Once upon a time, space was called the final frontier, a place full of mysteries, that sparked the curiosity of the greatest minds who sought to gather evidence to understand it better. Today, I believe that honour belongs to the human mind.
New scientific methods over the last 15 or so years have opened up fascinating opportunities to begin to learn more about how the mind works, to test (and sometimes refute) some of the tentative theories that had existed for a long time. This has vast implications for how we live, how we can aspire to be our most productive and effective. It has enormous implications for learning – and therefore for teaching and all aspects of education. But wait, are educators paying attention or do too many somehow see all that as something of merely passing interest? Not so long ago, the Dean of the Stanford School of Education admitted that it took a very long time before the School put in place a formal relationship with the Neurology Department of the School of Medicine.
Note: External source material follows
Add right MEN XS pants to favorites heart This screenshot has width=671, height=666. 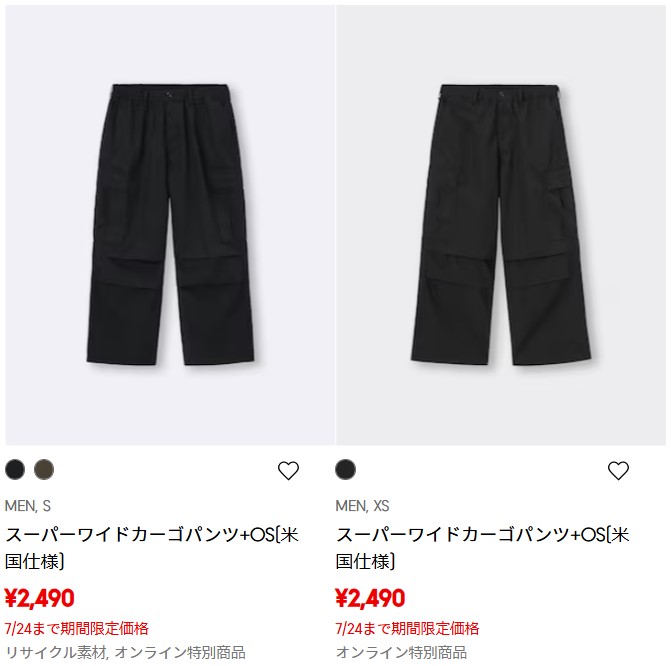pyautogui.click(x=618, y=471)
So, educators, we need to be as aware and informed on the latest brain and mind research as we are on the latest ideas about pedagogy, classroom methodology or subject related knowledge. In fact, we cannot give proper thought to where we go in any of those areas if we don’t take account of brain science.
Here’s an example – a recent article about the brain and the ageing process:
As our knowledge in these areas grow it’s going to change many things about how we live our lives, not least (I sincerely hope), how we educate our children.